Coding standard


General

We follow the coding standard as outlined in PEP8, with one exception the maximum column length for code is increased to 160 since we all use 19:6 screens. To make your life a bit easier, use linters. We recommend flake8 or pylint, or the build-in functionality of pycharm

Use in editors:

  • PyCharm checks the code according to PEP8 automatically.
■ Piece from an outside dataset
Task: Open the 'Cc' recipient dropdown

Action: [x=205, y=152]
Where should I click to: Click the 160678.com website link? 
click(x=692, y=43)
To change the maximum line length to 160 follow these steps:

    1. Click: file -> settings
    2. In the navigation bar on the left go to: editor -> code style -> python
    3. Open the line and wrapping tab
    4. Change the first option (hard wrap) from 120 (default) to 160 and click oke

Note

To auto-format your code in PyCharm use ctrl + alt + L


Python

  • Comments should not exceed 80 columns, code should not exceed 160 columns.
  • All code must be compatible with Python 3.7.
  • Use snake_case for methods, variables, attributes
  • Use CamelCase for classes
  • Functions or variables that are only for use within a class (private members) should start with an underscore (e.g. self._my_variable)
  • Use informative variable names, not self.bla = 1 or self.whatever.
  • Remove any commented code once you are done with coding.
  • Pylint or flake8 should not give any error or warning (few exceptions apply with external classes like numpy and pygame, etcetera).
  • Python code follows PEP8 style guide.

Git flow

We try to use the Git flow workflow in terms of branching, feature implementation and testing and releases. For more information, visit this link and this branching model

Versioning

I propose to use the Semantic Versioning convention for versions. Our first beta release will be v0.9.0. Each patch increases the last digit: v0.9.1. Every major version (no backward compatibility) increases the first digit (v1.0.0); though I am not too sure about this one. Every minor version increases the second digit and resets the last: v0.10.0.

mkdocs

We are using mkdocs and ReadTheDocs for our documentation. For more information on mkdocs, visit this link. We have a branch for the documentation: docs.

To install mkdocs, run:

pip install mkdocs

You can build your documentation locally through:

mkdocs serve

This command builds your Markdown files into HTML and starts a development server to browse your documentation. Open up http://127.0.0.1:8000/ in your web browser to see your documentation. You can make changes to your Markdown files and your docs will automatically rebuild.

Check whether your changes in the documentation work correctly before pushing them to the docs branch.